Wie am besten wirken?

Und die Armen?

Sucht_Haft12KNA / Oppitz

Ein Unbehagen ist spürbar. Verunsicherung mischt mit. Prof. Georg Cremer, Generalsekretär des Deutschen Caritasverbandes, hat in Zeitungsartikeln und zuletzt mit einem Buch ("Armut in Deutschland") die öffentliche Debatte über Armut kritisiert. Sie sei skandalisierend und behindere dadurch die Armutsbekämpfung. Man solle sich auf die Fakten konzentrieren. Cremer behauptet, dass der "übertriebene Niedergangsdiskurs" bei der Mittelschicht Abstiegsängste und sinnlose Panik auslöse.

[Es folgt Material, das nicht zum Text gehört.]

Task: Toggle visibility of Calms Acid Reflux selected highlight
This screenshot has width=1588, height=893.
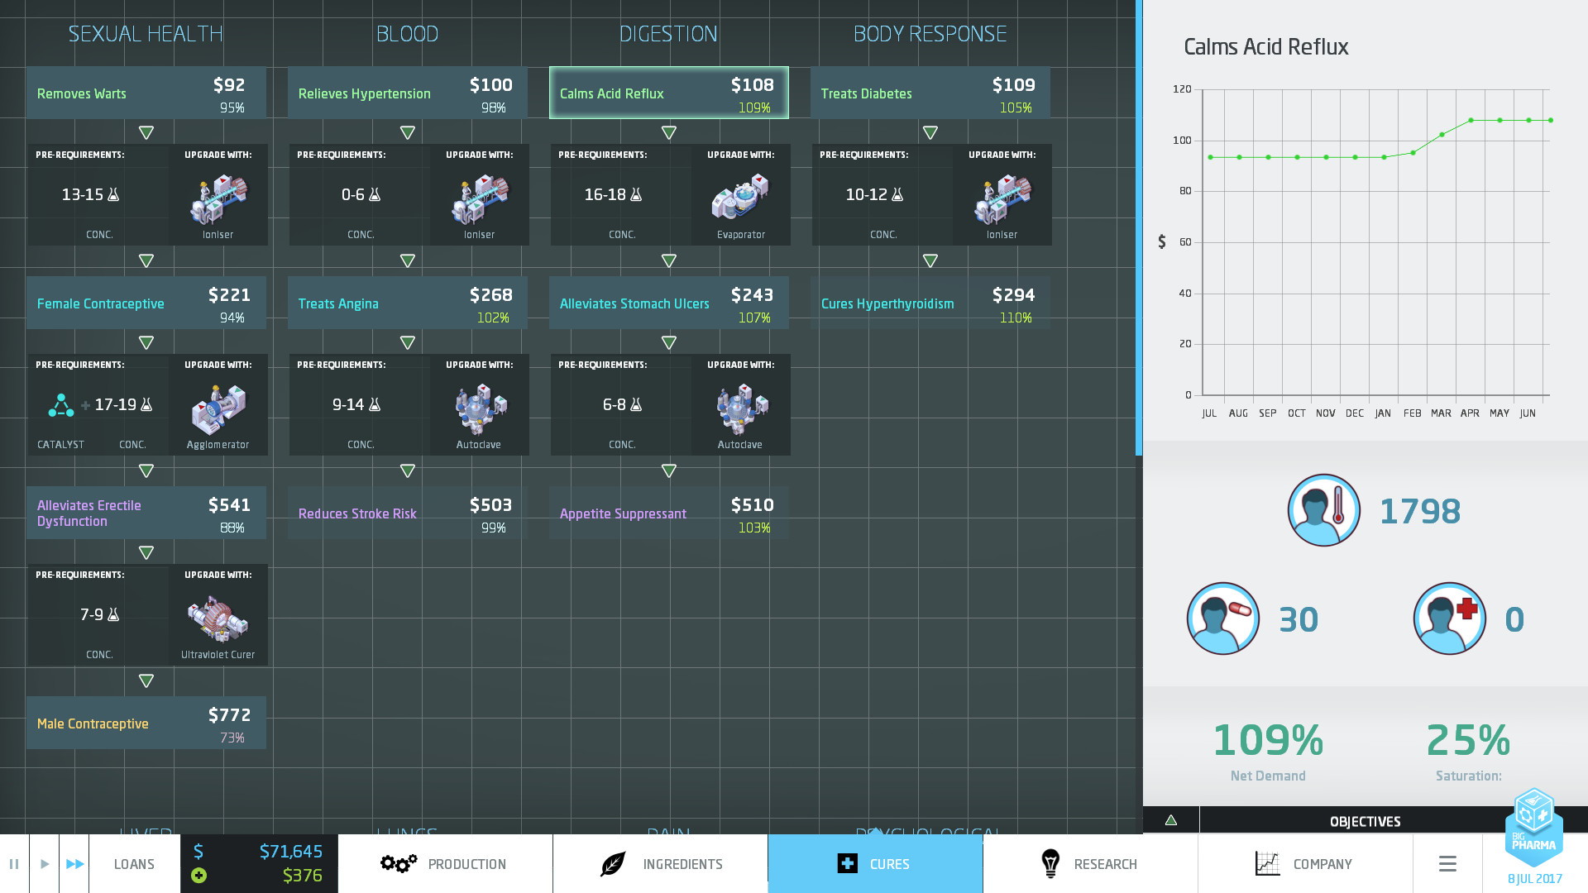Action: point(668,93)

Das Unbehagen speist sich aus der Blickrichtung dieser Positionierung. Wer angesichts einer seit 2005 nur wenig gestiegenen Armutsrisikoquote (14,7 auf 15,5 Prozent) davon spricht, die Situation sei "einigermaßen stabil", erzeugt ein anderes Bild als jemand, der sagt, Armut habe sich verfestigt. Ist eine Armutsrisikoquote von 15 Prozent kein Skandal? Ist sie nach zehn Jahren auf diesem Niveau kein Skandal mehr? Befeuert eine solche Interpretation Abstiegsängste der Mittelschicht, oder führt der Gewöhnungseffekt zur Abstumpfung?

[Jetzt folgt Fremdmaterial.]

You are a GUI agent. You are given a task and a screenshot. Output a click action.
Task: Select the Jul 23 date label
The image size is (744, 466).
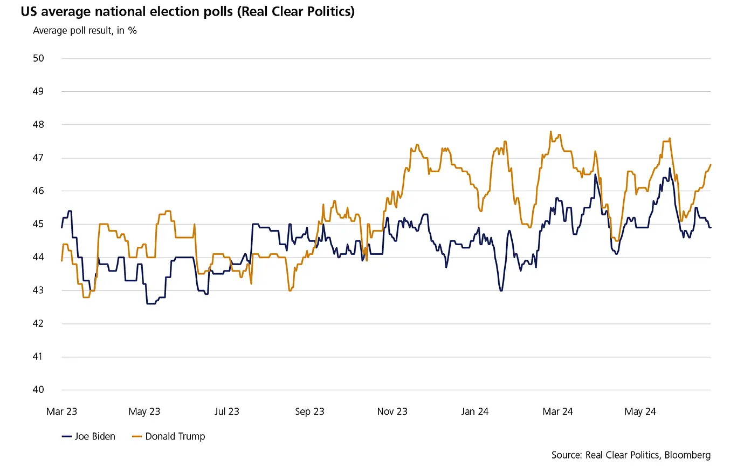(x=227, y=411)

Es geht nicht nur um die Daten, es geht um Interpretationen und ihre Wirkung. Die müssten der Komplexität des Themas angemessen sein, so die These. Einfache Botschaften sind tabu? Nein! Man kann auch aus komplexen Daten einfache Schlüsse ziehen. Die der Spender versteht, die der Sozialarbeiter nachvollziehen kann, der täglich neu mit dem Elend der Armut konfrontiert ist. Und die der Arme versteht, der mit jedem neuen Armutsbericht in jeder neuen Legislaturperiode das Gefühl hat, es ändere sich nichts.

Die schlechteste Wirkung einer wissenschaftlichen Armutsdebatte wäre: "Alles nicht so schlimm!" Weil Politik sich dann zurücklehnt. Mitleid und Empörung sind nicht die schlechtesten Antriebsfedern für Veränderung. Darum muss es gehen.